Although programmed death (PD)‐1 immune checkpoint therapies target the immune system, the relationship between inflammatory factors and the clinical outcome of anti‐PD‐1 therapy for nonsmall cell lung cancer (NSCLC) is not fully understood. Here we examined the association between soluble immune mediators and the outcome of treatment with PD‐1 inhibitors in patients with advanced/recurrent NSCLC. In two independent cohorts, we assessed the levels of 88 different soluble immune mediators in peripheral blood before and after anti‐PD‐1 treatment, and evaluated their associations with clinical outcomes.
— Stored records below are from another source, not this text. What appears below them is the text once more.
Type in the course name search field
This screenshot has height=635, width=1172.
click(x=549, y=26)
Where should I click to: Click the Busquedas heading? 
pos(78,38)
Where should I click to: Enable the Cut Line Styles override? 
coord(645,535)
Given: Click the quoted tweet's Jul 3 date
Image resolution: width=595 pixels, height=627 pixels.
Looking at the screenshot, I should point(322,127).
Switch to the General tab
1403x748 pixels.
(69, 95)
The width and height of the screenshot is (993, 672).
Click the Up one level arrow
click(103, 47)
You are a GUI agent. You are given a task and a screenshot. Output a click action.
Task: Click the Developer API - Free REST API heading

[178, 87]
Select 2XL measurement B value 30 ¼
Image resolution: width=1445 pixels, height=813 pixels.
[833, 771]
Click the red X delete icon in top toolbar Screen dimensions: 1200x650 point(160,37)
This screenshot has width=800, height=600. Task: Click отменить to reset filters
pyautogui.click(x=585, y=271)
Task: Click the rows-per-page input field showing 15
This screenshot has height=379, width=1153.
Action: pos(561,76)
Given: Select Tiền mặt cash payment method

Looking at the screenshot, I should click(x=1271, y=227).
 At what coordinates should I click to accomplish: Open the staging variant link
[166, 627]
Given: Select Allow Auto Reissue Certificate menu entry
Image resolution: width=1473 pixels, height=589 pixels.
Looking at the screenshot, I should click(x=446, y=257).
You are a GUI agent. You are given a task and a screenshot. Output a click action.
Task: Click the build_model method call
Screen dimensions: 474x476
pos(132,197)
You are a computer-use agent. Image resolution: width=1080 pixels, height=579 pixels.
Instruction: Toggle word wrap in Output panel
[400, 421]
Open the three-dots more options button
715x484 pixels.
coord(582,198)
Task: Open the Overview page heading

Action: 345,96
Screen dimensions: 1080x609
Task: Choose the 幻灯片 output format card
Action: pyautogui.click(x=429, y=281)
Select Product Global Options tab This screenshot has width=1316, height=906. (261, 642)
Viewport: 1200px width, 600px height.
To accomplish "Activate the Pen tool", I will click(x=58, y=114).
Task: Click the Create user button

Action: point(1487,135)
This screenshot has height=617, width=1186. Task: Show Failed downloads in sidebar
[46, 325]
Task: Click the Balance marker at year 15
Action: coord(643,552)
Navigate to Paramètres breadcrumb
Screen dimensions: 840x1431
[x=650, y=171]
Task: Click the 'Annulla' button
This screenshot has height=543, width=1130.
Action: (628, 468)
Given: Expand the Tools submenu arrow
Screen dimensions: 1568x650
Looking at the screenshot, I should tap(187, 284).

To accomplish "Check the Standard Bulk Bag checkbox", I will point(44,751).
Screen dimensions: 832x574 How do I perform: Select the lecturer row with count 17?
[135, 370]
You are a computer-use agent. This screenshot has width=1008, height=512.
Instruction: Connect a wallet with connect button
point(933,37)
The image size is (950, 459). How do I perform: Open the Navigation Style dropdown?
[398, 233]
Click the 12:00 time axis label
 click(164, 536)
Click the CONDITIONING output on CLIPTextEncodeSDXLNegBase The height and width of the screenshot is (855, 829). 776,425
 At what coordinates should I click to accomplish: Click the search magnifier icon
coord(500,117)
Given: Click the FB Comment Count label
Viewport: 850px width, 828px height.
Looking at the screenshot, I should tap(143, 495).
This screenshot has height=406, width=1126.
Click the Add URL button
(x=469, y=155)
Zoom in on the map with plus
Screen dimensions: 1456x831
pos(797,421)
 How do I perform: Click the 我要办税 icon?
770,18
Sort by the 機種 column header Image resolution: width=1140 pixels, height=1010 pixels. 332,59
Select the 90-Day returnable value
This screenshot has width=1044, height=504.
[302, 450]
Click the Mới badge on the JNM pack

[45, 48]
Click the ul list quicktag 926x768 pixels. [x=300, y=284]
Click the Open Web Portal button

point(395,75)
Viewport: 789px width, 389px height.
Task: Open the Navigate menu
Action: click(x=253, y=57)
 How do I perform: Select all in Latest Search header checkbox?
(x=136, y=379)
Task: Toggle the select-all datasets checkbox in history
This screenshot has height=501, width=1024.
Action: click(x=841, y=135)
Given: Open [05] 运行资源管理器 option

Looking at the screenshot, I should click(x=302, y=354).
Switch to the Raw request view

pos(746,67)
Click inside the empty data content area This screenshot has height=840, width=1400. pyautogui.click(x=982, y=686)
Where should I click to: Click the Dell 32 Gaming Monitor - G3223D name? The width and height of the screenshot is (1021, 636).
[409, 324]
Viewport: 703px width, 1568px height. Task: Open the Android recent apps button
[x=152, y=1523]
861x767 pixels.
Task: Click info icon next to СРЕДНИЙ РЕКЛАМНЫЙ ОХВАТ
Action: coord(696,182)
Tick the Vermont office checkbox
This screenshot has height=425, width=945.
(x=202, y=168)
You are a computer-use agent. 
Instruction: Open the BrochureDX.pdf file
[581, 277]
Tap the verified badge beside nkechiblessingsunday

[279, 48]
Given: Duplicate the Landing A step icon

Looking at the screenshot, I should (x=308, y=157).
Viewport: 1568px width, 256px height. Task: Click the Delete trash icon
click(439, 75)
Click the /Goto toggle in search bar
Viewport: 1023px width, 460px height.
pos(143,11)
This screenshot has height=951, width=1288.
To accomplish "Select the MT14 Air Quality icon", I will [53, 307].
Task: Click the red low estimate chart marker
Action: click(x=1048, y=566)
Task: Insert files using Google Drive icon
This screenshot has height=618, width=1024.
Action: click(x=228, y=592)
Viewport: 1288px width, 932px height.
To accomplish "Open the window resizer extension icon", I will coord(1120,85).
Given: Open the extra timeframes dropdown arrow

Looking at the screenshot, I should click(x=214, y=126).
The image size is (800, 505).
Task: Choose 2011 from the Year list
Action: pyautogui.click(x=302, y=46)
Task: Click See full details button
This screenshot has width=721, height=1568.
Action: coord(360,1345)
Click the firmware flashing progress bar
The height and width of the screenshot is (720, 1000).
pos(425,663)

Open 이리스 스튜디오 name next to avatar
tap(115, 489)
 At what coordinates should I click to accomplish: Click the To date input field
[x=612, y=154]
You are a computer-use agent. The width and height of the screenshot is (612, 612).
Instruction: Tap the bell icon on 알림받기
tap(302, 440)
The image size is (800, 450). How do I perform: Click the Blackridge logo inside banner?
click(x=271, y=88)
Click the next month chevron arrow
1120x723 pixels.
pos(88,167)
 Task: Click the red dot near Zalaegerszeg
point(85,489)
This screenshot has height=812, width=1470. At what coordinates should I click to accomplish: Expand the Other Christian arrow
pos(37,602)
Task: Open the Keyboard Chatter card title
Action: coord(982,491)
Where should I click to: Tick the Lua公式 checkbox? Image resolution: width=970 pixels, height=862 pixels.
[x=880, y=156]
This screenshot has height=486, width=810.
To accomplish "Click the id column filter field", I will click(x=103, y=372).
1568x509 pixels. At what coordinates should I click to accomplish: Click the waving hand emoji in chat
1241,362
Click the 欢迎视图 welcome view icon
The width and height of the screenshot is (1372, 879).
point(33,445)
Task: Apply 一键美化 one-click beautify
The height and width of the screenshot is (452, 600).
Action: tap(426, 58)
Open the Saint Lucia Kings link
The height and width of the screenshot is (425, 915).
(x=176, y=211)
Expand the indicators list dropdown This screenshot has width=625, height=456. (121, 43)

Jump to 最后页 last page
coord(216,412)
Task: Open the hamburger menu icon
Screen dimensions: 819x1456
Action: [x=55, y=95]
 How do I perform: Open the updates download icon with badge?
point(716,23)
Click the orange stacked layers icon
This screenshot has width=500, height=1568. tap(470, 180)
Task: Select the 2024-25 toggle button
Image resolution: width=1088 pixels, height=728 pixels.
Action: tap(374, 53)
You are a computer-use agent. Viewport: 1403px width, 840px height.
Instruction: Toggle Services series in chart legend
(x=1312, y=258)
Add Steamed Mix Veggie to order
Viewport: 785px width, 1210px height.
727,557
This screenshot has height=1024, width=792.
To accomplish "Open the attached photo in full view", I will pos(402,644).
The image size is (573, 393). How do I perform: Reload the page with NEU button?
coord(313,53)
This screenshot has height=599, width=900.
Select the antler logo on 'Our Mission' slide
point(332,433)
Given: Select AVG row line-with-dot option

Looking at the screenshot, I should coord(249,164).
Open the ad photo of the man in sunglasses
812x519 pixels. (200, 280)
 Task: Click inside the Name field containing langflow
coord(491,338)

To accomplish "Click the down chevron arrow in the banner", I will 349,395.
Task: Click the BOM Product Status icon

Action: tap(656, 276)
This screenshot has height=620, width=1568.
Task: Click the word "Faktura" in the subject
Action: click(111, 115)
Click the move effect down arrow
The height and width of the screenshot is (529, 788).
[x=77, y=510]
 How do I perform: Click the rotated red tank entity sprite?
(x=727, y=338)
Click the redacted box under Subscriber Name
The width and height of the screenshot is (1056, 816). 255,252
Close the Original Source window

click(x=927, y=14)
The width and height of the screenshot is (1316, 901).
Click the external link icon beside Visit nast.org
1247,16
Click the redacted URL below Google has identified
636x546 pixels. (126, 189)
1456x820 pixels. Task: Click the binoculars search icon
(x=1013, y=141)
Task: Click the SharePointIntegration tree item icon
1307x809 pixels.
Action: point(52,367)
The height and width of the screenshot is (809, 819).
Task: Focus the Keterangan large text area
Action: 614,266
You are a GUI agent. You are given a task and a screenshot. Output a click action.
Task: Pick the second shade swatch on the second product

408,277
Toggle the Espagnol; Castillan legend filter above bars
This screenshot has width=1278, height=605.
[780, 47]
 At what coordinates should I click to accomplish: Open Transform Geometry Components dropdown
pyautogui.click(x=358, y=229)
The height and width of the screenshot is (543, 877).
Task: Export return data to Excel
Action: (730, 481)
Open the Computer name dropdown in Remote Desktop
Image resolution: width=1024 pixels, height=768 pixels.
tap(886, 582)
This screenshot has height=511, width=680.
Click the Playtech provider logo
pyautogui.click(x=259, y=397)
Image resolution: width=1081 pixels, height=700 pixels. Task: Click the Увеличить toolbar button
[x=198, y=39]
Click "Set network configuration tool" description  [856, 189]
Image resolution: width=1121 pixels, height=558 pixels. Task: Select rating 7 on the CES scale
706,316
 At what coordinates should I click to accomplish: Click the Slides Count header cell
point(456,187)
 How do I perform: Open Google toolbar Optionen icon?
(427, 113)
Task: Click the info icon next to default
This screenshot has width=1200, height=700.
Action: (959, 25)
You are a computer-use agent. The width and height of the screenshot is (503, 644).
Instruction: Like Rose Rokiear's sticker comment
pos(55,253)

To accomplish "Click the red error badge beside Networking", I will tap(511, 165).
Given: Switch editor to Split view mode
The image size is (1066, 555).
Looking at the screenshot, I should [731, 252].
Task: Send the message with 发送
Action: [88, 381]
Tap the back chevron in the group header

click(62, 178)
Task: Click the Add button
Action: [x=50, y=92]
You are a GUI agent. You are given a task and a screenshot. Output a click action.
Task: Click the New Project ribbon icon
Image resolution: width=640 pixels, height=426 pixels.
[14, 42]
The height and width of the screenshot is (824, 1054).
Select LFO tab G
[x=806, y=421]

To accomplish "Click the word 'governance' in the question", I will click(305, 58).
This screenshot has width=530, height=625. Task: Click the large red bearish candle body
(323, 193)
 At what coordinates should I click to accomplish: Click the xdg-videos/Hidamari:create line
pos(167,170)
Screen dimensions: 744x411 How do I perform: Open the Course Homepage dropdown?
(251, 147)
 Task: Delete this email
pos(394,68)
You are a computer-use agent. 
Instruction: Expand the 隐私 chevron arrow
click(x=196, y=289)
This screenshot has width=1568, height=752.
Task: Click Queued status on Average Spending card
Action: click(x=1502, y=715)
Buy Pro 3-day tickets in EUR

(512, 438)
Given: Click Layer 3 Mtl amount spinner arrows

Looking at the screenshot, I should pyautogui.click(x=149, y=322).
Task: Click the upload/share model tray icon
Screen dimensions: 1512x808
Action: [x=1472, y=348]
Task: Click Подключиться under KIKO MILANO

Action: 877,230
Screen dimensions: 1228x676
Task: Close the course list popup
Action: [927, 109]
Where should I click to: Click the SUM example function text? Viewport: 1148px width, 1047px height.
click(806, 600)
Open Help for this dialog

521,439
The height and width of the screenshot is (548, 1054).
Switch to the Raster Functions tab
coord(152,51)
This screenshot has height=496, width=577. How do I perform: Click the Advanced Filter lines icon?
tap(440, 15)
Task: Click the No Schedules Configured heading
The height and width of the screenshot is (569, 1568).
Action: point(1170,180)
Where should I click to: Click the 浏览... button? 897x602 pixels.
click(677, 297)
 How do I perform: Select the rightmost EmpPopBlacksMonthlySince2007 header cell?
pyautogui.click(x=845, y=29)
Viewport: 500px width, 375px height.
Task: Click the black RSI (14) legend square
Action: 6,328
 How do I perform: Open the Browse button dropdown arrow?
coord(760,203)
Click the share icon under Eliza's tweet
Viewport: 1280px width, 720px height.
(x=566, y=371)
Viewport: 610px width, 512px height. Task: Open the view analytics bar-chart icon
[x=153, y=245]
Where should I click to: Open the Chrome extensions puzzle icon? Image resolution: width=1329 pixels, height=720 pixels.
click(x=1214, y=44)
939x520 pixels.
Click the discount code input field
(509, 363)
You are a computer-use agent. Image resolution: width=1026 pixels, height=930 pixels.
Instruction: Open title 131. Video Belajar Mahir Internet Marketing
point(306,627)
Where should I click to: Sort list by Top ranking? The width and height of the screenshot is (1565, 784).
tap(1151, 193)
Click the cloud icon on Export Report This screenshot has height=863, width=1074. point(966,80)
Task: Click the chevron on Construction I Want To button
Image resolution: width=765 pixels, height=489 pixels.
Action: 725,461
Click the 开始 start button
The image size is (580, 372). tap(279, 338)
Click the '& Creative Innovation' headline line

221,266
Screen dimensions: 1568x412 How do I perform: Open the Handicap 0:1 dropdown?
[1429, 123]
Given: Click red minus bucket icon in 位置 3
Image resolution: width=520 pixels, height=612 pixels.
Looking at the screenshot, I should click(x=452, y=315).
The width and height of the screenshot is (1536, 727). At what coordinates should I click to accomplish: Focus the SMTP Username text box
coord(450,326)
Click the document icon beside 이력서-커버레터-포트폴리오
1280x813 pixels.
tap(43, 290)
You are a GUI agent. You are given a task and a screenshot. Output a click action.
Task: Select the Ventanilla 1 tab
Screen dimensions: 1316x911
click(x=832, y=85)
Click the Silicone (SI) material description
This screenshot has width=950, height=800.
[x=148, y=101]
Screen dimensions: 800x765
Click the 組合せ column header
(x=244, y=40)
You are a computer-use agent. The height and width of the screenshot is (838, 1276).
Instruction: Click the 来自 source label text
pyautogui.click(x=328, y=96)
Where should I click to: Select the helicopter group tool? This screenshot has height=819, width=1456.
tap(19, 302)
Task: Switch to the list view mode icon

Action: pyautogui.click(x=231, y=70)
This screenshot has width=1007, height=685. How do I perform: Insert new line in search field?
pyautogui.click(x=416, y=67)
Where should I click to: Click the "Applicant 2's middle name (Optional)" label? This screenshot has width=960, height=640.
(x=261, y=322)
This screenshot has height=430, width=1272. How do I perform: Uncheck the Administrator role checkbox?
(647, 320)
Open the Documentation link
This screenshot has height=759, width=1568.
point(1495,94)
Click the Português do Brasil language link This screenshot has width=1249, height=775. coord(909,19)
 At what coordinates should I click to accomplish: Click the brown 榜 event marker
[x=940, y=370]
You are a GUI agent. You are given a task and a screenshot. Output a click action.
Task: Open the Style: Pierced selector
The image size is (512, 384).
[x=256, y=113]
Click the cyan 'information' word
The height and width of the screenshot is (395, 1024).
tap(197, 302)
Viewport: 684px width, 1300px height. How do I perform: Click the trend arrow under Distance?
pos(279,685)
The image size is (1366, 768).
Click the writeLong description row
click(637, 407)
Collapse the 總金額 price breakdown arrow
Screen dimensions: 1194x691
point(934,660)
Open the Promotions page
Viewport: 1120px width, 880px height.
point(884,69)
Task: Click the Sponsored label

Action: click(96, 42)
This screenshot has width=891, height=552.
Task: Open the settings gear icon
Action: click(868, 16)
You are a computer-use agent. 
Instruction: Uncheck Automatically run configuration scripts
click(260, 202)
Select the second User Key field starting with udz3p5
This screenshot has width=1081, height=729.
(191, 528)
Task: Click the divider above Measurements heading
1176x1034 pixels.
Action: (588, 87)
In the training cohort, the plasma levels of chitinase 3‐like‐1 and GM‐CSF before treatment (p = 0.006 and p = 0.005, respectively) and changes in the plasma levels of CXCL2, VEGF, IFNα2, and MMP2 after treatment (p < 0.001, p = 0.019, p = 0.019, and p = 0.012, respectively) were significantly correlated with PFS. The change in the plasma CXCL2 level was also significantly associated with treatment‐related AEs (p = 0.017). In the validation cohort, however, only the changes in the plasma levels of CXCL2 and MMP2 after treatment were associated with PFS (p = 0.003 and p = 0.006, respectively), and these changes were maintained during the course of anti‐PD‐1 therapy in patients who showed better clinical outcomes, even in those with tumor pseudoprogression. Since CXCL2 and MMP2 can be easily measured by minimally invasive blood sampling, they could be useful for monitoring of clinical outcomes in NSCLC patients receiving PD‐1 inhibitor therapy.